I needed help with code reviews sometimes, because I can let you in on a little secret…
Takeaway 4: AI tools make developers faster, not better
If you look more closely at the percentage claims from providers (“Amazon Q provides 25% faster initial development”), you’ll notice that all of them boast about increases in speed or productivity. None of them talk about writing better code.
We all know that being a good software developer is about more than just writing code that works. High-quality code comes from our experience and understanding of frameworks and best-practice principles.
AI couldn’t help my developers with that. They didn’t know what questions to ask it, and they wouldn’t have understood the answers it provided.
AI helped these junior developers write code of the same quality that I’d usually expect – still high, they were awesome developers – but their questions about patterns and ideas still came to me, rather than to the AI.

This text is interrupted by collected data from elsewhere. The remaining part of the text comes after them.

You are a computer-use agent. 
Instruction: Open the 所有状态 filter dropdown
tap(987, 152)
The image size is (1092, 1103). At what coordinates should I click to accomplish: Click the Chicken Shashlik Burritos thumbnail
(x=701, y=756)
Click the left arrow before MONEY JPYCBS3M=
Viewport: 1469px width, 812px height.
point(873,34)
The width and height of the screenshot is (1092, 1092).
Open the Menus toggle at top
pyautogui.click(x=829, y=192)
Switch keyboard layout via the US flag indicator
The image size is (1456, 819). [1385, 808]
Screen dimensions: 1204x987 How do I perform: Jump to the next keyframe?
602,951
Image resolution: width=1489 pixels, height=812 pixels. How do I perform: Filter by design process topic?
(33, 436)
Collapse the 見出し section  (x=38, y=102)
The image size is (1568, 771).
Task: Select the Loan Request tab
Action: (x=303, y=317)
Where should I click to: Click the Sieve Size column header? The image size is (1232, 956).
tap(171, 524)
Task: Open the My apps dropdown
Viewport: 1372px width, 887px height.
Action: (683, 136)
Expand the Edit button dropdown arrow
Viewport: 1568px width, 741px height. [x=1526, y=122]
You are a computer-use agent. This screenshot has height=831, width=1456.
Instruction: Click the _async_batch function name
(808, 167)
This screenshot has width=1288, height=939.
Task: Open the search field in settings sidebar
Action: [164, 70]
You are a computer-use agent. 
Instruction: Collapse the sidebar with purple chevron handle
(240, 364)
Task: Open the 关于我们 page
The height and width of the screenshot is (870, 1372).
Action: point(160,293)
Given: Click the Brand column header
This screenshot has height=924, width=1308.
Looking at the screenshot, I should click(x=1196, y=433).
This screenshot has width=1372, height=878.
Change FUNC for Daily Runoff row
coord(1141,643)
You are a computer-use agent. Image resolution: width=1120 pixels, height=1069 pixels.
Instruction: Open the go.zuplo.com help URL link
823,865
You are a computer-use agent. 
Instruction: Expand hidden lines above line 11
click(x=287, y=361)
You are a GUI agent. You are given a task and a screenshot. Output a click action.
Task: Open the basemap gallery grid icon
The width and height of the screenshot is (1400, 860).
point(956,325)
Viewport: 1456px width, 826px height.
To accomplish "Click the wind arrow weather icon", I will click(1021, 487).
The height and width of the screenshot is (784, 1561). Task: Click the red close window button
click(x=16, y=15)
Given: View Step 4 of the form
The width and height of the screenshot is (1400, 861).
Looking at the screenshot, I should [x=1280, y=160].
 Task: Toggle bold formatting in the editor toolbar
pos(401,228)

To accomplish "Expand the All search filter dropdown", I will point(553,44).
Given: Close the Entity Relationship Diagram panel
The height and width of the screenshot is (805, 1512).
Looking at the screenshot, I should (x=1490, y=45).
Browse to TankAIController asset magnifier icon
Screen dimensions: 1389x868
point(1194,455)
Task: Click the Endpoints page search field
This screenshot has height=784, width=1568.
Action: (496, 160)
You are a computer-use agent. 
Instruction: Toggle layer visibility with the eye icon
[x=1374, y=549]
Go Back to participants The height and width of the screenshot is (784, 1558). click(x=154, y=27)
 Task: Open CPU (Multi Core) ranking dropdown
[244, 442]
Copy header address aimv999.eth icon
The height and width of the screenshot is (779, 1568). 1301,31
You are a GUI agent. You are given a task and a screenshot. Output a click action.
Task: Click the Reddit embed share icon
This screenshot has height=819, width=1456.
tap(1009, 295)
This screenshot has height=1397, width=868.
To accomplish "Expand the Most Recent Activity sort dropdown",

I loved this. It meant that I could spend my time teaching the team about the interesting bits: about how to be developers, not just how to code, which was incredibly liberating.
Takeaway 5: focus hard on core quality
The two code assistants we tried in anger – GitHub Copilot and Tabnine – are very similar on the surface, which makes them interesting to compare.
GitHub Copilot has the largest userbase of any AI assistant and is in many ways the baseline to compare other tools against.
Tabnine is a bit of an outlier. It uses proprietary models, but its focus is on security. You can host it wherever you want, and you can even air-gap it to protect your data.
This caught our attention, since Softwire undertakes a fair amount of confidential private-sector and government work where security is key.
That said, when we compared our experience of GitHub Copilot and Tabnine, Copilot won, hands down.
This was purely because Copilot suggested better code. The core quality was higher, so my developers were more likely to press tab and accept Copilot’s code suggestions.
I’m not discounting Tabnine just yet, though, because if I do want an assistant with gold-standard data security, it’s still the clear winner.
Takeaway 6: don’t worry about the magic percentage
You probably want to know how much the AI tools actually helped us. What percentage improvement did we see?
We didn’t measure. And I don’t think you should either.
We were definitely faster. If I had to guess I’d say 15-20%, but the exact number isn’t the point. Besides, the tools are evolving so quickly that in the time it takes to measure their impact that number will have changed.
If you do need to measure the impact of AI on your team’s productivity, don’t try to measure in the short term or in isolation. Think of the impact you’re looking for as being long-term, and qualitative as well as quantitative. In short, just start using AI tools, and the evidence that they’re working will come from your normal metrics for engineering team health. Above all, make sure you focus on your team’s experiences, because those hold much more information than a single number ever could.